Quis ainda saber a sua opinião sobre a razão de ser tão difícil o entendimento entre sunitas e xiitas, ao que em traços gerais respondeu: «– Já vem de muito longe. Há diferenças muito difíceis de ultrapassar. Se puder haver alguma comparação possível com vocês, será algo do género que divide os católicos, os protestantes e os ortodoxos».

Não quis avançar mais com o tema, nem dizer-lhe o que pensava sobre o assunto, até porque chegava a minha vez de fazer o “check-in”. Perdemos irremediavelmente o contacto alguns minutos depois.

Passadas algumas horas, ao chegar a um determinado aeroporto do Médio Oriente, encontrei muitos cidadãos filipinos e indianos a trabalharem na zona do “duty-free”, facto que lhes permitirá oferecer melhores condições de vida a quem lhes é próximo.

Na viagem final até à Europa fiquei entretido com os filmes disponíveis a bordo, fazendo a espaços algumas pausas, durante as quais fui-me lembrando do que mais significativo aconteceu em Macau no último ano.

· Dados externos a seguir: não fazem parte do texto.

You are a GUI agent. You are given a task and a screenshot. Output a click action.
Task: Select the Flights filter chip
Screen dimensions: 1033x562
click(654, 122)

Senti algum desconforto por algumas agências imobiliárias, com nome na praça, tentarem influenciar o mercado com as suas previsões totalmente descabidas, umas relativas à subida de preços e outras com descidas muito aquém do espectável para a realidade do momento.

De igual forma, fiquei algo indisposto com a mentalidade tacanha tão em voga em determinados sectores da sociedade, como se Macau continuasse a ser uma aldeia, onde apesar de tudo ainda há alguns – poucos – cosmopolitas; aqueles forasteiros que ainda tentam dar um toque moderno a este pedaço de terra que tem tudo para ser um grande exemplo asiático em áreas tão diversas como o Ensino, a Educação, a Saúde, a Cultura, os Transportes, o Entretenimento e, até mesmo, o Turismo. Usando alguma ironia, ainda não entendi por que razão custa tanto atingir o grau de excelência em todas estas áreas? Acredito que o leitor já terá algumas respostas em mente, mas o que mais interessa nem é apontar o dedo ao que está mal e dificilmente se endireita, porque as férias são o necessário bálsamo para todas as “dores da alma”.

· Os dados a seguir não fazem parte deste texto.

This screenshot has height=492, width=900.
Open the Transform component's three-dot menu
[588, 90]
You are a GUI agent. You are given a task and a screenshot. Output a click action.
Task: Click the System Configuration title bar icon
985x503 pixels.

Ao aterrar na Europa, chegou a vez da tão desejada reunião familiar e dos encontros com os amigos de sempre. E como tem sido bom respirar o ar puro deste país plantado à beira-mar, assim como a brisa que sopra à tardinha impregnada do perfume das árvores, e de aproveitar a ocasião para me deleitar com as delícias gastronómicas que dificilmente encontro em Macau.

Posto isto, enquanto estiver a recarregar baterias, dirijo os meus sinceros votos de boas férias para quem está… de férias, e de bom trabalho para quem já gozou o merecido descanso ou está à espera da Semana Dourada. Sejam católicos, protestantes, ortodoxos, muçulmanos, budistas, judeus, ou de qualquer outro credo ou crença religiosa.